**EXTRACT TO READ:**
━━━━━━━━━━

You could build an oversized liter box with sand I think they sell a spray at petco that is supossed to attract dogs to poop and pee on it. My brother built fenced in sandbox and his bulldog craps only on that spot, the sand hardens the poop and he just shovels it out and adds more sand when necessary. He sprays the sandbox once in a while and his dog knows to crap in there that way he is not picking up poop all over the yard.


----------



## cEElint (Oct 6, 2009)

a big plastic tray and pre-grown sod??


----------



## cEElint (Oct 6, 2009)

davidfitness83 said:


> You could build an oversized liter box with sand I think they sell a spray at petco that is supossed to attract dogs to poop and pee on it. My brother built fenced in sandbox and his bulldog craps only on that spot, the sand hardens the poop and he just shovels it out and adds more sand when necessary. He sprays the sandbox once in a while and his dog knows to crap in there that way he is not picking up poop all over the yard.


hmm... thats a good idea.. i'll have to try the spray first... then if it works i'll make a sandbox and rob the playground at the park of its sand.. lol


----------



## Indigo Bully Connection (Dec 21, 2006)

━━━━━━━━━━

**DATA EXTRACT:**
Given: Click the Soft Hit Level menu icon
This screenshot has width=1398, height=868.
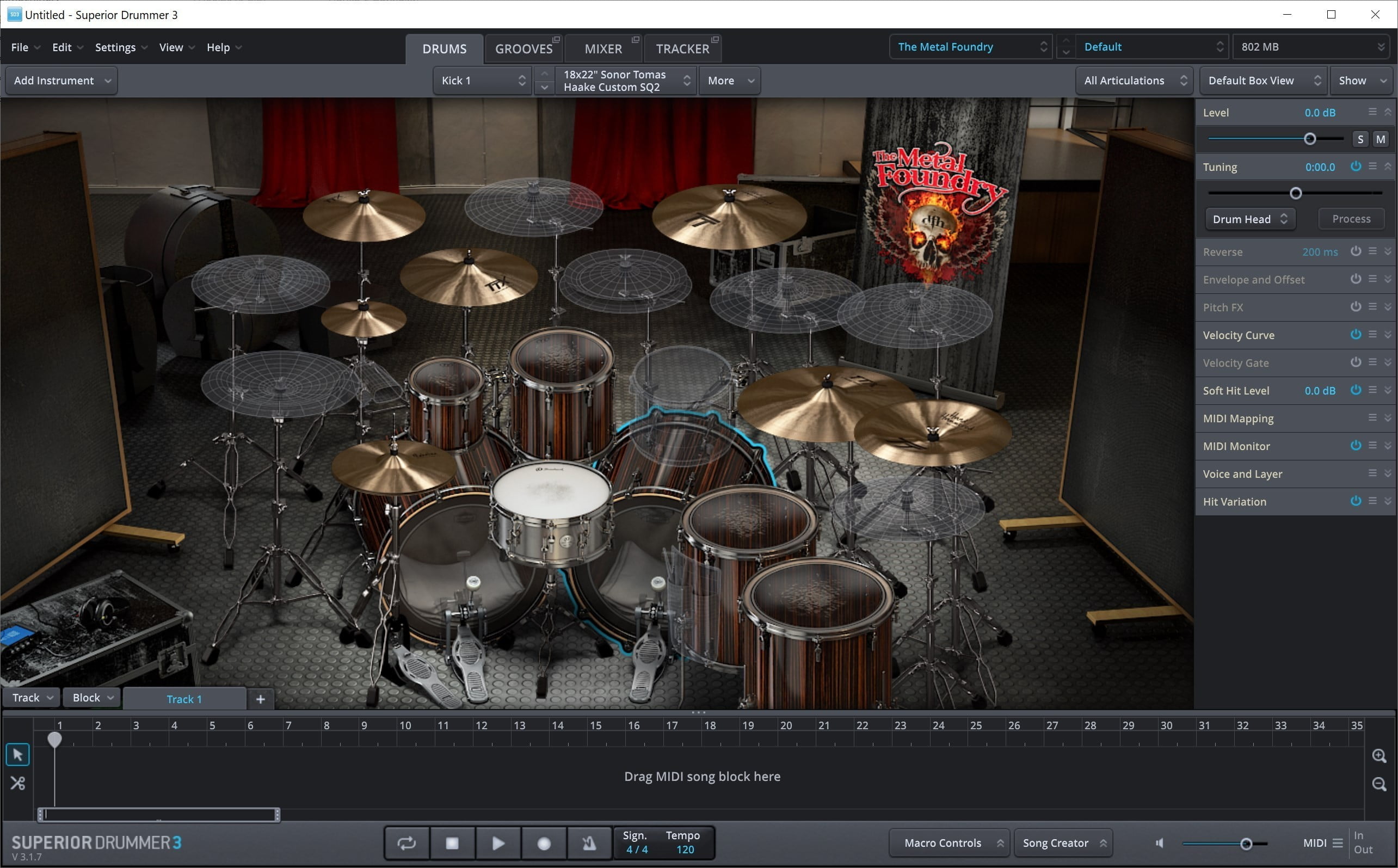Looking at the screenshot, I should point(1373,390).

━━━━━━━━━━

**EXERCISE TASKS:**
(a) In the forum thread about a dog sandbox, where does the brother's bulldog relieve itself?
(b) Write a continuation of the forum thread about a dog sandbox.
The material plays no part here.

**TASK ANSWERS:**
(a) Only in the fenced-in sandbox.

(b)
davidfitness83 said:


> You could build an oversized liter box with sand I think they sell a spray at petco that is supossed to attract dogs to poop and pee on it. My brother built fenced in sandbox and his bulldog craps only on that spot, the sand hardens the poop and he just shovels it out and adds more sand when necessary. He sprays the sandbox once in a while and his dog knows to crap in there that way he is not picking up poop all over the yard.


How does he sanitize the sand? I thought about putting sand in there, but I don't want it to get funky lol.


----------



## davidfitness83 (Jul 7, 2009)

cEElint said:


> hmm... thats a good idea.. i'll have to try the spray first... then if it works i'll make a sandbox and rob the playground at the park of its sand.. lol


haha great idea and you can save some money:rofl:


----------



## davidfitness83 (Jul 7, 2009)

Indigo Bully Connection said:


> How does he sanitize the sand? I thought about putting sand in there, but I don't want it to get funky lol.


I don't think there is much sanitizing to do, you just scoop up the hardened poop and urine although I am not sure if regular sand clumps up with urine like cat liter does. He just shovels the bad stuff out and replaces as needed. I think once the dogs pee and poop there they will keep coming back for more lol


----------



## 9361 (Jun 25, 2009)

I can see it being a good idea for people with small dogs who live in the city in a high rise apartment.... but I would still put it out on my balcony... lol That way it's outside...


----------



## FloorCandy (Feb 19, 2009)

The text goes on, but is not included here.